3) Vacuna: disolver la vacuna con el diluyente de la vacuna, luego diluir con tampón PBS de 0,01 mol/ L pH=7,4 durante 10-20 veces, tomar prueba de 100 ul.

4) elMeconio: no es necesario diluir, tomarlo directamente para probar, si hay precipitación o impurezas, centrifugar a 2000-3000 r/min durante 10 minutos, tomar 100ul de líquido transparente de capa superior para probar.

5.3Procedimiento de ELISA

1) Tomar microplaca pre-revestida (puede descifrar durante varios tiempos de uso según la cantidad de muestra), añadir 100μL de muestra a un pozo, mientras tanto establecer 2 pozos para el control negativo, 2 pozos para el control positivo por separado.Añadir 100 μl de control negativo/positivo a sus pozos.Incubación entemperatura ambiente (25 ± 2 °C)°C) en la oscuridadpara60 minutos.

2) Despejar el líquido de los pozos, añadir 300 μL de solución de lavado diluida a cada pozo, agitar y lavar durante 4 veces, cada vez durante 30 segundos, verter.

3) Añadir 100 μL de enzima conjugada a cada pozo, cubierta yIncubación entemperatura ambiente (25 ± 2 °C)°C) en la oscuridadpara60 minutos.

4) Repita el paso 2 (lavado).

5) Mezclar el sustrato A y el sustrato B en proporciones uniformes de 1:1, luego añadir la solución de mezcla a cada pozo, 100ul/pozo, cubrir yIncubación entemperatura ambiente (25 ± 2 °C)°C) para15- ¿Qué es eso?Nota: utilizar la solución de mezcla de sustrato en 5 minutos.

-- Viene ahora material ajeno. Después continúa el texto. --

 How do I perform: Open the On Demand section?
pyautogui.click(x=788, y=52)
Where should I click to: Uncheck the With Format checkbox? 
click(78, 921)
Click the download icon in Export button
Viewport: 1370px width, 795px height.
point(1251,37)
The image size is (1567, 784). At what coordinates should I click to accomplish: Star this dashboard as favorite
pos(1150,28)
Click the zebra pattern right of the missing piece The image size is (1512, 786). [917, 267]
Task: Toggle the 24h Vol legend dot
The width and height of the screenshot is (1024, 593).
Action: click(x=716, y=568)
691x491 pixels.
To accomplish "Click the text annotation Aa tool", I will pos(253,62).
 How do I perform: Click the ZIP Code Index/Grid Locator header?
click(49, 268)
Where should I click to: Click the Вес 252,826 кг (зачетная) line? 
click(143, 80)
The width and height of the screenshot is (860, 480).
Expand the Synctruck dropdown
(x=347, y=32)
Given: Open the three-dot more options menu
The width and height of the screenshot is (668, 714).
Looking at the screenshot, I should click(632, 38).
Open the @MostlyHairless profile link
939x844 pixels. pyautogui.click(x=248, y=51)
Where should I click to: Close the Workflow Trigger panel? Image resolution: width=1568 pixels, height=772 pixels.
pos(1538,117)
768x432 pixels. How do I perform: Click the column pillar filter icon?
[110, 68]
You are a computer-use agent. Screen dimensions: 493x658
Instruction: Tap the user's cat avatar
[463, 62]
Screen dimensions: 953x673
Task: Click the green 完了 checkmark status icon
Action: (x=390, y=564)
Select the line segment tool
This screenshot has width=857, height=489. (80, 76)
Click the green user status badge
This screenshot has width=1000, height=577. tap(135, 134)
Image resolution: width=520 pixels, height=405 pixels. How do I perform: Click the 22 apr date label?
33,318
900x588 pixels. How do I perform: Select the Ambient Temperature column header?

6) Añadir 100 μL de solución de parada en cada pozo y medir el resultado en 5 min. Nota: si hay cristalino floculante en la solución de parada, calentar a 37°C para disolver y luego utilizar.

6.Resultados

6.1Utilice ELISA Reader para leer el valor de OD650nm, calcular NC (valor medio de OD del control negativo) y PC ((valor medio de OD del control positivo).

Nota: NV < 0,200 y 0,500 < PC≤2.000, el ensayo es válido, de lo contrario, vuelva a realizar el ensayo.

6.2Calcular S/P: S/P=(SC-NC)/(PC-NC), SC es el valor OD de la muestra.

6.3Si el S/P< 0.17, no hay proteína ALV P27 en la muestra; si S/P≥0.17, hay proteína ALV P27 en la muestra

Especificaciones:96*2 pozos por equipo.

Fecha de caducidad:- 12 meses. - ¿Qué es eso?

El almacenamiento:Almacenamiento a 2-8°C, en la oscuridad.